- Exercise requirements:
Each record below should be returned word for word, with no pictures included.

- Data section:
⟨
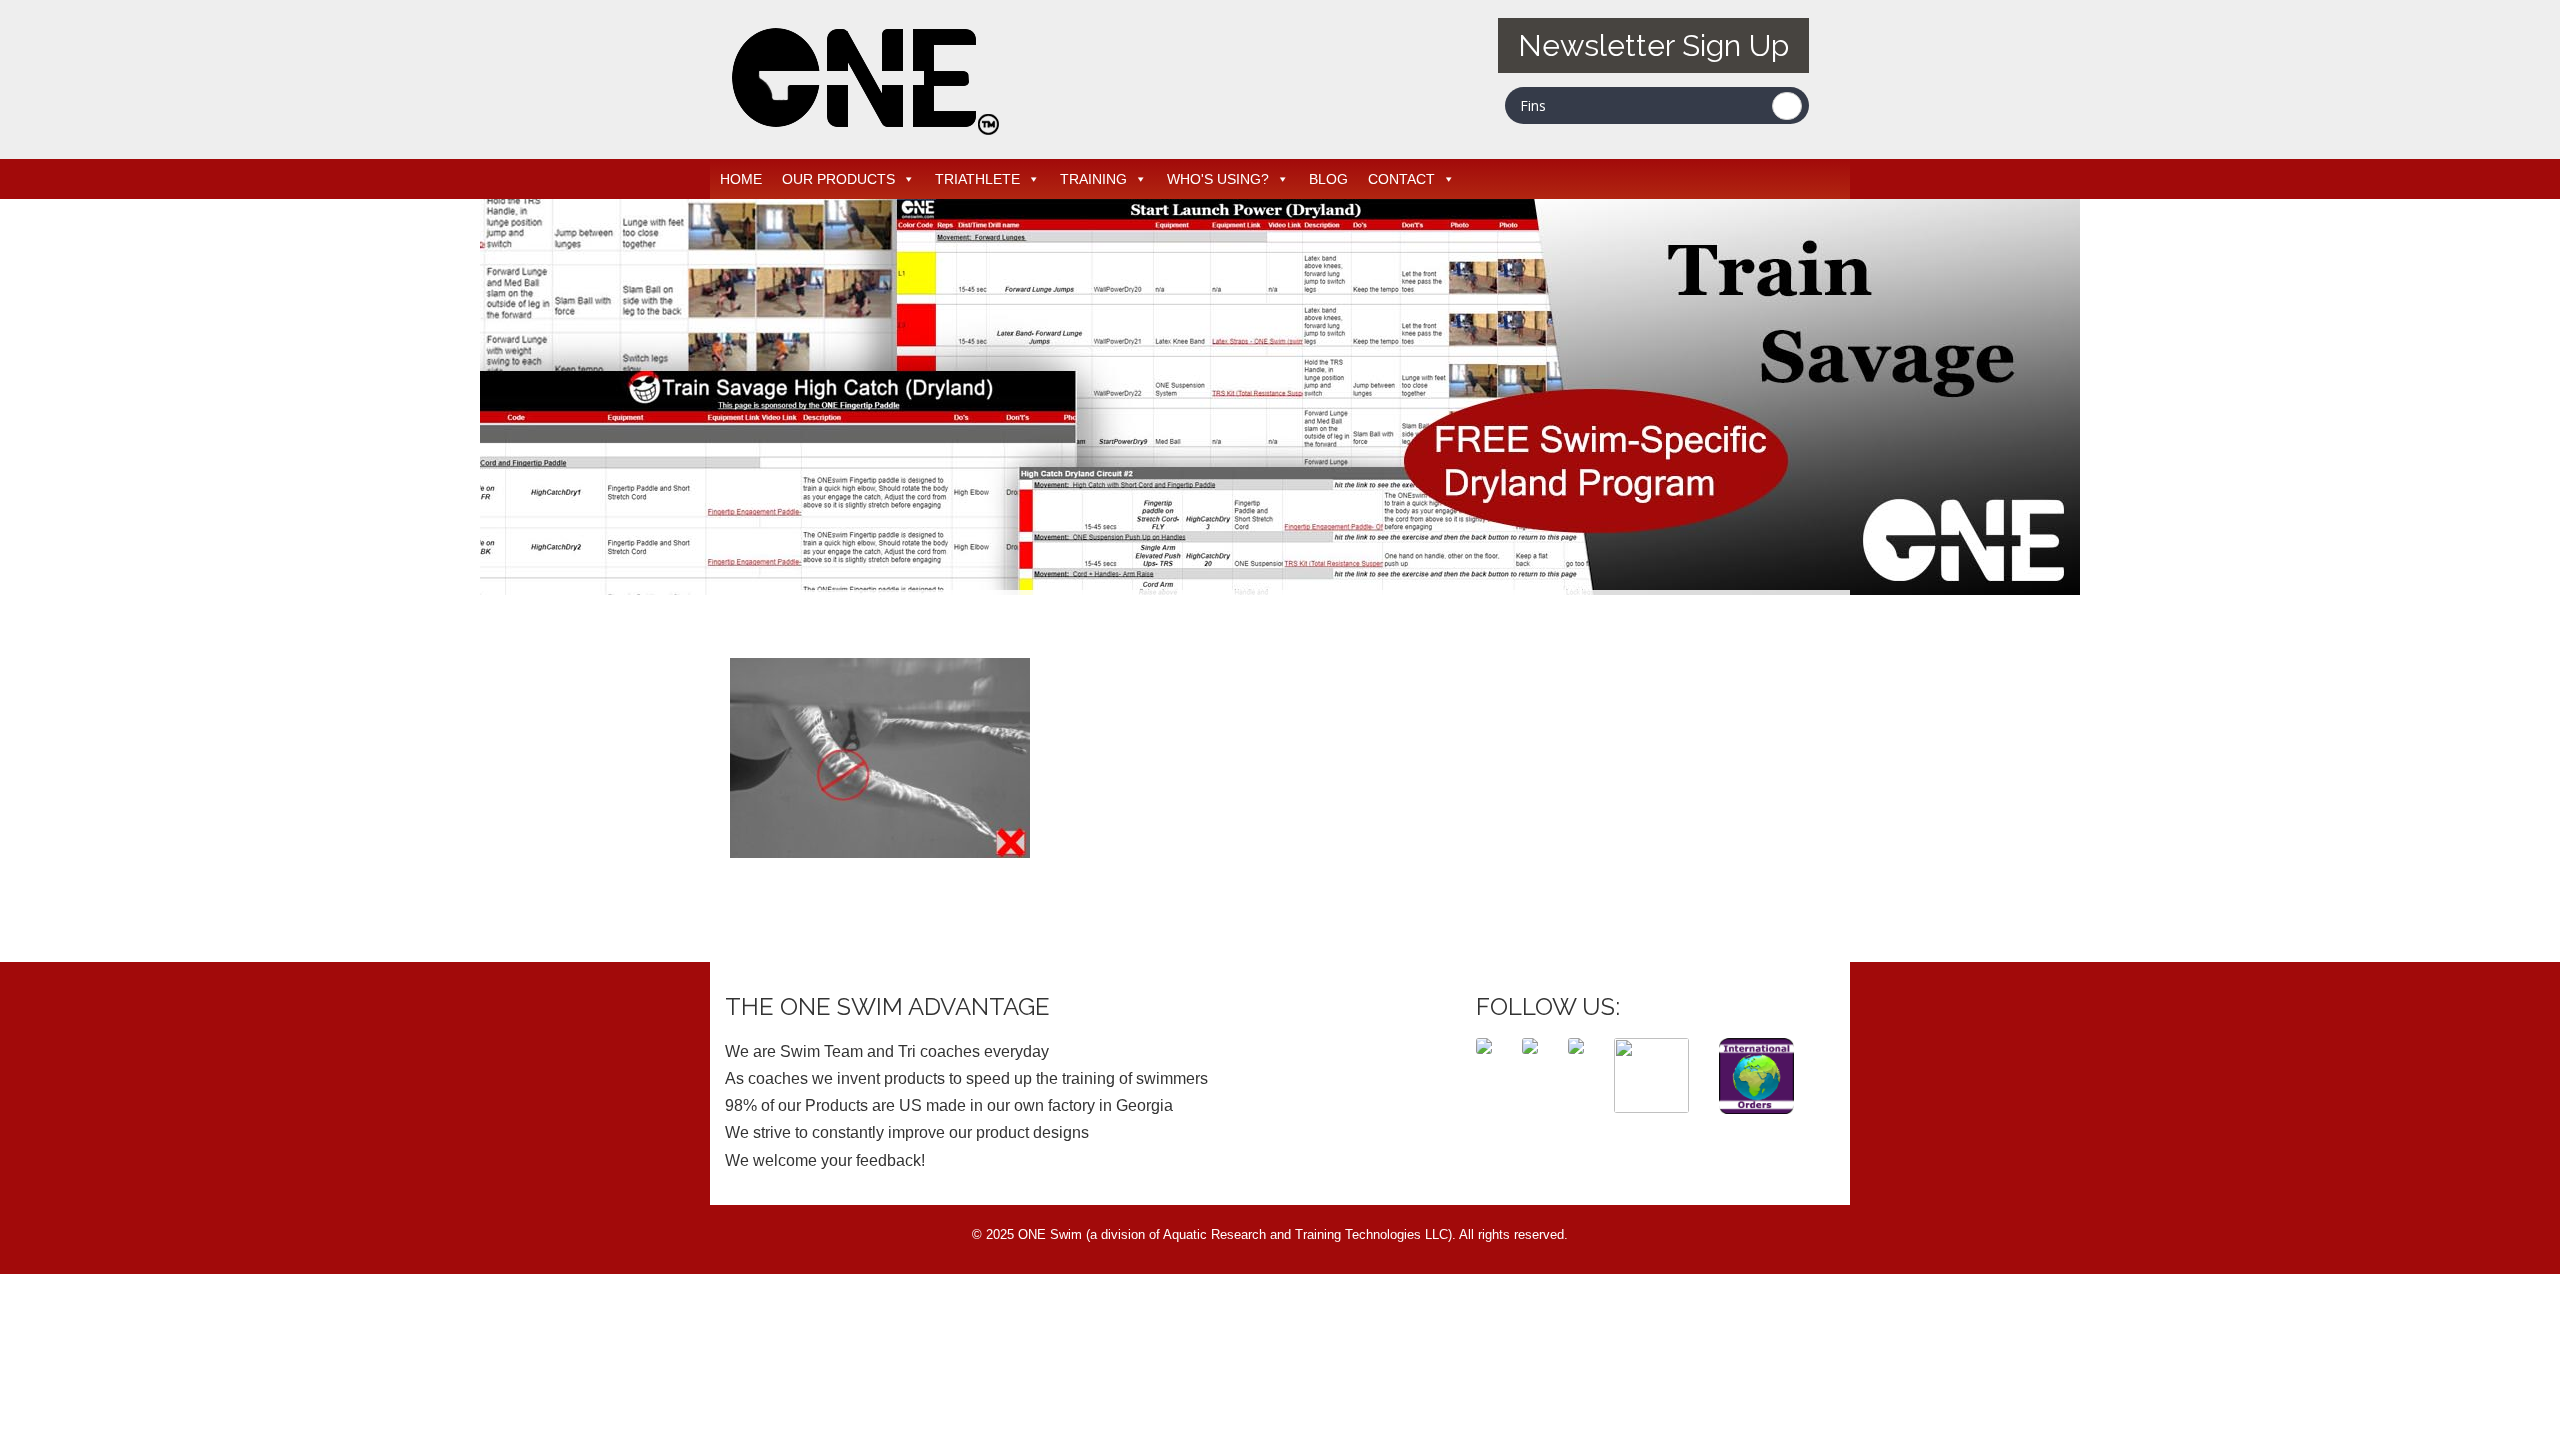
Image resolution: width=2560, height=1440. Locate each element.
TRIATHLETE (977, 179)
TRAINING (1093, 179)
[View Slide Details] (1280, 397)
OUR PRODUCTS (838, 179)
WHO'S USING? (1218, 179)
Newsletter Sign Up (1653, 45)
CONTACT (1401, 179)
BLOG (1328, 179)
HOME (741, 179)
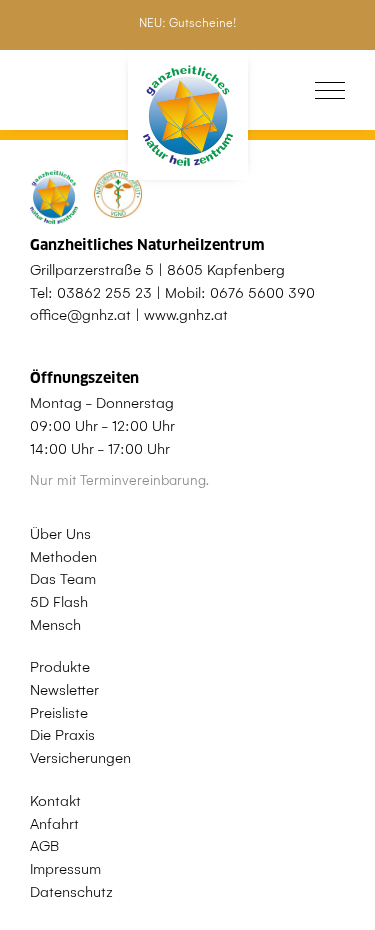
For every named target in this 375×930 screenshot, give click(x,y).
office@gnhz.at (80, 315)
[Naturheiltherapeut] (106, 197)
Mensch (55, 625)
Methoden (63, 557)
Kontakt (55, 801)
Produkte (60, 667)
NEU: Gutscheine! (187, 23)
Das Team (63, 579)
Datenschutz (71, 892)
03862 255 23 (104, 293)
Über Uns (60, 534)
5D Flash (59, 602)
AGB (44, 846)
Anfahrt (54, 824)
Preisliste (59, 713)
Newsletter (64, 690)
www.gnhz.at (186, 315)
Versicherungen (80, 758)
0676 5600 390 (262, 293)
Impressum (65, 869)
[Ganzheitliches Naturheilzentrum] (188, 115)
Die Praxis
⟩
- Answer box:
Image resolution: width=2560, height=1440. Locate each element.
TRIATHLETE (977, 179)
TRAINING (1093, 179)
[View Slide Details] (1280, 397)
OUR PRODUCTS (838, 179)
WHO'S USING? (1218, 179)
Newsletter Sign Up (1653, 45)
CONTACT (1401, 179)
BLOG (1328, 179)
HOME (741, 179)
For every named target in this 375×930 screenshot, give click(x,y).
office@gnhz.at (80, 315)
[Naturheiltherapeut] (106, 197)
Mensch (55, 625)
Methoden (63, 557)
Kontakt (55, 801)
Produkte (60, 667)
NEU: Gutscheine! (187, 23)
Das Team (63, 579)
Datenschutz (71, 892)
03862 255 23 (104, 293)
Über Uns (60, 534)
5D Flash (59, 602)
AGB (44, 846)
Anfahrt (54, 824)
Preisliste (59, 713)
Newsletter (64, 690)
www.gnhz.at (186, 315)
Versicherungen (80, 758)
0676 5600 390 (262, 293)
Impressum (65, 869)
[Ganzheitliches Naturheilzentrum] (188, 115)
Die Praxis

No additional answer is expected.